FIG. 1 is a schematic longitudinal cross-sectional view of a separator hooded slurry reactor constructed in accordance with one embodiment of the present invention. FIG. 2 is an enlarged sectional view of a portion of the reactor shown in FIG. 1 taken along line -. 3 is a schematic perspective view of a portion of the inside of the separator hood shown in FIGS. 1 and 2; FIG. FIG. 4 shows a portion of the inside of a separator hood made in accordance with another embodiment of the invention.
FIG. 4 is a schematic perspective view of the "portion" shown in FIG. 3; DESCRIPTION OF SYMBOLS 1...Slurry reactor (reaction tank) in the form of an upflow tube, 2...Top edge, 3...Separator hood, 4...Gover, 5...Gas outlet, 6...Bottom of separator hood, 7... ...Drain pipe, 8...
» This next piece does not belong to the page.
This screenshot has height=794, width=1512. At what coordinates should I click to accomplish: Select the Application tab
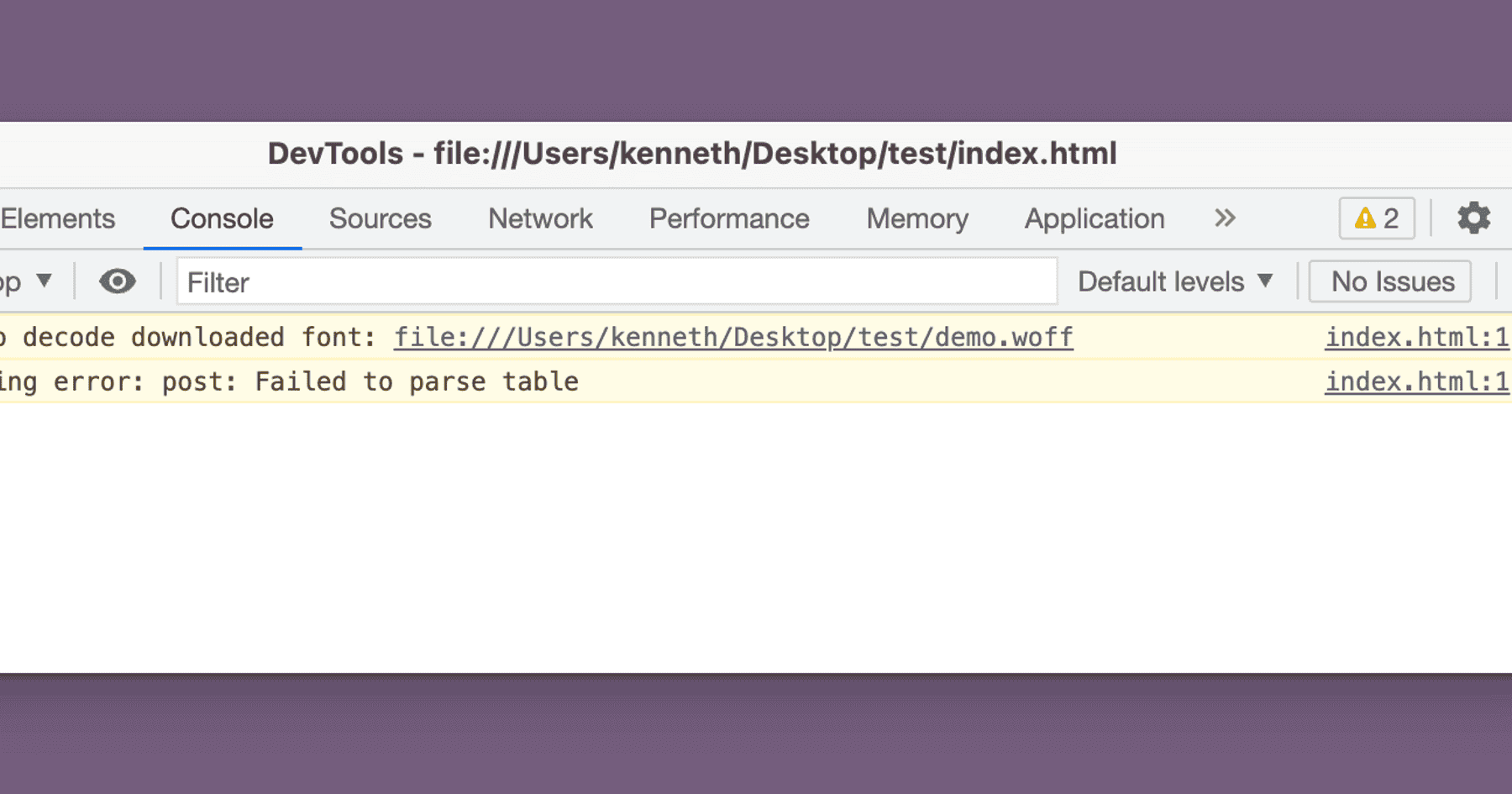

Horizontal surface, 9... Upright partition, 10... Annular space,
11... Heat exchanger, 12... Bottom of reactor, 15
...Gas introduction pipe, 16...Discharge nozzle, 17...
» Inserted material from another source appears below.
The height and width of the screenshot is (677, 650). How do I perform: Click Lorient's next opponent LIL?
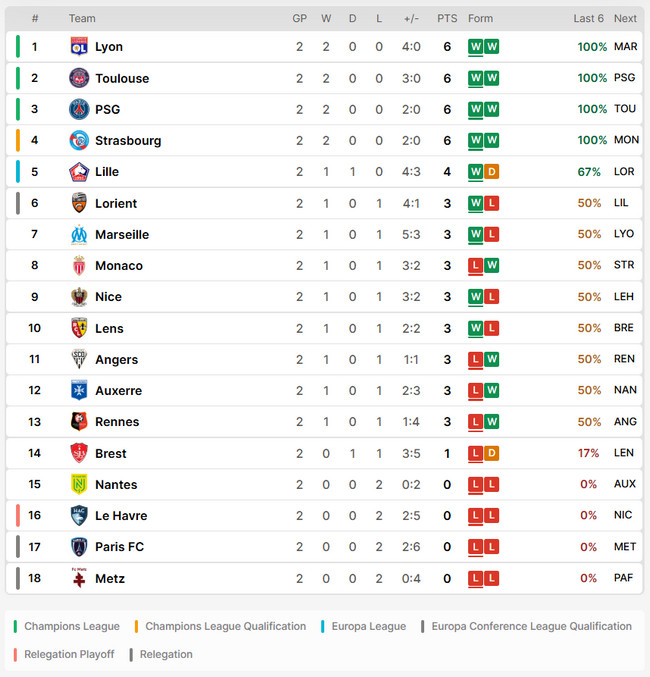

... cylindrical openings, 18 and 23 ... overflow edges, 19 and 20 ... bottom of the compartment, 21 ... edges, 22 ... transverse partitions, 24, 24, 26 and 27 ... radial (radial) partitions Parts, 28 and 33...Wall part, 2
9... Horizontal circular edge, 30 and 32... Bottom of riser, 31... Bottom of downcomer.

Claims (1)

Claims: 1 having a central upflow tube, the opening at the top of the central upflow tube communicating through an overflow edge with a separator hood, the separator hood being connected to the top of the upflow tube and its surroundings; the separator hood has a gas outlet above the overflow edge and a liquid outlet below the overflow edge but outside the upflow tube. In the liquid separator, the overflow edge is formed by a series of partitions that extend across the space directly above the upflow pipe and continue into the space adjacent thereto. These partitions divide the space in the separator hood directly above the upflow pipe and the space adjacent thereto into two types of compartments, and the tops of these compartments are open. , each compartment extending into the space above and adjacent to the upflow tube;
one of the compartments constitutes a riser, the bottom of which does not lie in the space above the upflow pipe, but in the space next to it;
Another type of compartment constitutes a downcomer, the bottom of which is present in the space above the upflow pipe but not in the space next to it, and the riser and downcomer are always located next to each other. A gas-liquid separator characterized in that it has one partition section common to the two. 2. In the device according to claim 1,
all of the partitions have horizontal upper edges;
and a device characterized in that all of these upper edges lie in one plane. 3. The device according to claim 1 or 2, wherein the plurality of partitions are arranged radially (radially). 4. In the device according to claim 3,
Above the upflow tube, the partition does not extend as far as the elongated centerline of the upflow tube. 5. In the device according to claim 4,
An apparatus characterized in that an end portion of each of the partition portions is connected to each unend portion of two adjacent partition portions on the upflow pipe via a transverse partition portion. . 6. The device according to any one of claims 1 to 5, in the direction of "a portion of the wall of the upflow tube" located below the compartment to which each bottom belongs. A device characterized in that each bottom slopes downward. 7. In the device according to claim 3,
An apparatus characterized in that the angle formed by the two partitions forming the riser is less than 15 degrees, and the angle formed by the two partitions forming the downcomer is larger than 15 degrees. 8. In the device according to claim 3,
An apparatus characterized in that the angle formed by the two partitions forming the riser is greater than 15 degrees, and the angle formed by the two partitions forming the downcomer is smaller than 15 degrees. 9. The device according to any one of claims 1 to 8, characterized in that the partition extends to the wall of the separator hood. 10. A device according to claim 6, characterized in that said bottom portion is arranged at an angle with respect to said horizontal plane.